:: Problem to work on ::
Please find each line in the listing below that contains the word "agent" and copy those lines out. Treat uppercase and lowercase as different.

-- START OF Supplied material --

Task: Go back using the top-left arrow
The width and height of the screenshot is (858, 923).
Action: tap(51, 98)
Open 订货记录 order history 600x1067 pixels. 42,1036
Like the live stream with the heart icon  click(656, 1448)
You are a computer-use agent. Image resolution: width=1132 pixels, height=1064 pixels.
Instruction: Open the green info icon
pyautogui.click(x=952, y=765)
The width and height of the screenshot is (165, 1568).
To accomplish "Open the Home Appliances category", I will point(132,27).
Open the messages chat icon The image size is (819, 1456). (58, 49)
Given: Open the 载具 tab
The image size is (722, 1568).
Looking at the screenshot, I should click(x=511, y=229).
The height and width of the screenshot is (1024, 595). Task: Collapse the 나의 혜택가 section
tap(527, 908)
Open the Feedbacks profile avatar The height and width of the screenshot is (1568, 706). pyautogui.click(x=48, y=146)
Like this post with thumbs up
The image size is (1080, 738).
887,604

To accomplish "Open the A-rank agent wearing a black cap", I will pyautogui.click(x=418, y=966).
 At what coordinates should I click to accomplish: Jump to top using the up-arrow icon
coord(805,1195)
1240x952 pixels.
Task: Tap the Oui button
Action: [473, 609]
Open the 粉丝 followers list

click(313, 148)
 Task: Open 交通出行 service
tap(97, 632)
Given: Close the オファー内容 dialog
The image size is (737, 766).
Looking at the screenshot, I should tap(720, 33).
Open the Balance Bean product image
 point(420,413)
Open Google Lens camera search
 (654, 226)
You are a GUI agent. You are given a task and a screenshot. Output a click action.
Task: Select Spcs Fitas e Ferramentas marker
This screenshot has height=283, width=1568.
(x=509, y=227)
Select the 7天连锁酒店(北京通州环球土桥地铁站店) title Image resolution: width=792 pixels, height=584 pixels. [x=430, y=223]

-- END OF Supplied material --

:: Task response ::
You are a computer-use agent. Image resolution: width=1132 pixels, height=1064 pixels.
To accomplish "Open the A-rank agent wearing a black cap", I will pyautogui.click(x=418, y=966).
You are a GUI agent. You are given a task and a screenshot. Output a click action.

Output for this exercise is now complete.